**Directions for this task**
Please return the part of the USS Farragut passage between "- Complement: 377" and "during the 1950s.", inclusive, copied word for word.

General characteristics
- Class & type: Farragut-class guided missile destroyer
- Displacement: 5,800 tons (full load)
- Length: 512.5 ft (156.2 m)
- Beam: 52 ft (15.8 m)
- Draught: 25 ft (7.6 m)
- Propulsion: 4 1200psi boilers, 2 geared turbines
- Speed: 36.5 knots (67.6 km/h; 42.0 mph)
- Range: 4,500 nautical miles (8,300 km; 5,200 mi) at 20 knots (20 mph; 40 km/h)
- Complement: 377 (21 officers + 356 enlisted)
- Sensors & processing systems: AN/SPS-48 3D air search radar; AN/SPS-49 2D air search radar; AN/SPS-10 surface search radar; 2 × AN/SPG-55 fire control radar; AN/SPG-53 gun fire control radar;
- Electronic warfare & decoys: AN/SLQ-32; 2 Mark 36 SRBOC Decoy Launching System for Super Rapid Bloom Off-board Chaff (SRBOC);
- Armament: 1 × Mk 42 5-inch/54 (127 mm/54) caliber gun; 2 × Mk-32 triple mounts carrying Mark 46 torpedoes; 1 × Mk 16 RUR-5 ASROC missile launcher; 1 × Mk 10 Mod.0 missile launcher for Standard Missile; 2 × Mk 141 Harpoon missile launchers;

= USS Farragut (DDG-37) =

US Navy guided-missile destroyer

USS Farragut (DLG-6/DDG-37) was the lead ship of her class of guided-missile destroyers (originally destroyer leaders) built for the United States Navy during the 1950s.

==Design and description==
The Farragut class was the first class of missile-armed carrier escorts to be built as such for the USN. The ships had an overall length of 512 ft 6 in, a beam of 52 ft 4 in and a deep draft of 17 ft 9 in. They displaced 5648 LT at full load. Their crew consisted of 23 officers and 337 enlisted men.

The ships were equipped with two geared steam turbines, each driving one propeller shaft, using steam provided by 4 water-tube boilers. The turbines were intended to produce 85000 shp to reach the designed speed of 32 kn. The Farragut class had a range of 5000 nmi at a speed of 20 kn.

**Given information**
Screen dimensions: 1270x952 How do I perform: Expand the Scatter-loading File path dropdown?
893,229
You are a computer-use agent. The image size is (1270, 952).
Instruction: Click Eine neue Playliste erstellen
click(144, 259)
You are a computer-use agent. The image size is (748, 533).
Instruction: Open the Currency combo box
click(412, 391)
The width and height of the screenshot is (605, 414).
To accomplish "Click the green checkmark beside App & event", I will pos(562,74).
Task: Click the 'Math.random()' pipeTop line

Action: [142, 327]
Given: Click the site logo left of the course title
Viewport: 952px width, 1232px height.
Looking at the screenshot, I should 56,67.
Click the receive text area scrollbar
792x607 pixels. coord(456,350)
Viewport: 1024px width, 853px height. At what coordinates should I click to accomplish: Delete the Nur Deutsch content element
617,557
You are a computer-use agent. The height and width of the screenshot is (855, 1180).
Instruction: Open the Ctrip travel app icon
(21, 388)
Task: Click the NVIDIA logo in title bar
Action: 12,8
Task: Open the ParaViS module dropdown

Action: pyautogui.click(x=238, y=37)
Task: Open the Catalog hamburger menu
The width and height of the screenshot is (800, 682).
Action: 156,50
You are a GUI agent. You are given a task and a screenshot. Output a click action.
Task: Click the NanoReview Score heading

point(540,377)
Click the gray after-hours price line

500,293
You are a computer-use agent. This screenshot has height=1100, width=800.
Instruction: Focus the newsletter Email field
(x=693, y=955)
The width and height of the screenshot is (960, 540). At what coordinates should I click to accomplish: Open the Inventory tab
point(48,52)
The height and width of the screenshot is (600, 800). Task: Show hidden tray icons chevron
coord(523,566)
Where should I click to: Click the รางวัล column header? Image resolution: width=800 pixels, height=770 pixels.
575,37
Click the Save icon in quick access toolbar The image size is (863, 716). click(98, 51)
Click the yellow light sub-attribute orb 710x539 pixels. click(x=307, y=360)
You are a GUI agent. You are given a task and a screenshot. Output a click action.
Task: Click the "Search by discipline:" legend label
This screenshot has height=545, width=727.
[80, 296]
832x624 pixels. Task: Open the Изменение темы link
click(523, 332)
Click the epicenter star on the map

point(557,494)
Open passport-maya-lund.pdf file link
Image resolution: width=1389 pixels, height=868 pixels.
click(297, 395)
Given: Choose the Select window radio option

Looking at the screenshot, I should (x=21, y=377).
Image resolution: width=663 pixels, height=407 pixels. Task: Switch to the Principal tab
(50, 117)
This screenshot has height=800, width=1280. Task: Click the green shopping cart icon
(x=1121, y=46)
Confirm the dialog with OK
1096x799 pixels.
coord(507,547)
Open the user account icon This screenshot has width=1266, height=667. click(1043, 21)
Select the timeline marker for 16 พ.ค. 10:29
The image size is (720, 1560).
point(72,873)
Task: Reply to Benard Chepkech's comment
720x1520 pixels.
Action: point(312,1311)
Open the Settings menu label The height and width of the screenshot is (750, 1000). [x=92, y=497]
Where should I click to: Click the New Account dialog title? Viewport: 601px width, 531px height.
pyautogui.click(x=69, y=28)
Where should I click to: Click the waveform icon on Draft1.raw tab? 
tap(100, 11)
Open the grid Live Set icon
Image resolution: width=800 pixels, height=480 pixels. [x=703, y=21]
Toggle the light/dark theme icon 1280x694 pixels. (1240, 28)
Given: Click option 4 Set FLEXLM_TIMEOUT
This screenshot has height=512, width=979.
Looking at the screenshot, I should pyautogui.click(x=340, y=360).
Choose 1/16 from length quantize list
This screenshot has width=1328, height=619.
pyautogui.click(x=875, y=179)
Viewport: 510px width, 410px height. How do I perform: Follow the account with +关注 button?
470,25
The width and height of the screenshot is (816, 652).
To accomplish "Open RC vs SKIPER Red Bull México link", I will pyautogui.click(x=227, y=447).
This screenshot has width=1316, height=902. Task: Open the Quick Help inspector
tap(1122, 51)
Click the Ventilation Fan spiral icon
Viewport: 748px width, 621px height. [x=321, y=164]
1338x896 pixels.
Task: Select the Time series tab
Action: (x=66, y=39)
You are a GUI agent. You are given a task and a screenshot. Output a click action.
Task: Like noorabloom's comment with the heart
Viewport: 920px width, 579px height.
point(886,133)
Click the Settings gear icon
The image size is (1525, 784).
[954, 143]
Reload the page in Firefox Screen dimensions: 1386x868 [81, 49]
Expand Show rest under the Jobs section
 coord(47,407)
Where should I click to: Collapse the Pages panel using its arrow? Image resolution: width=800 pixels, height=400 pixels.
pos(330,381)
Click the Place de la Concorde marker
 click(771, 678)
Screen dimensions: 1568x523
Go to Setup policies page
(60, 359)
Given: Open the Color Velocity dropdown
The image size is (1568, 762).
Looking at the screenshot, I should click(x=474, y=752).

**Answer for this exercise**
- Complement: 377 (21 officers + 356 enlisted)
- Sensors & processing systems: AN/SPS-48 3D air search radar; AN/SPS-49 2D air search radar; AN/SPS-10 surface search radar; 2 × AN/SPG-55 fire control radar; AN/SPG-53 gun fire control radar;
- Electronic warfare & decoys: AN/SLQ-32; 2 Mark 36 SRBOC Decoy Launching System for Super Rapid Bloom Off-board Chaff (SRBOC);
- Armament: 1 × Mk 42 5-inch/54 (127 mm/54) caliber gun; 2 × Mk-32 triple mounts carrying Mark 46 torpedoes; 1 × Mk 16 RUR-5 ASROC missile launcher; 1 × Mk 10 Mod.0 missile launcher for Standard Missile; 2 × Mk 141 Harpoon missile launchers;

= USS Farragut (DDG-37) =

US Navy guided-missile destroyer

USS Farragut (DLG-6/DDG-37) was the lead ship of her class of guided-missile destroyers (originally destroyer leaders) built for the United States Navy during the 1950s.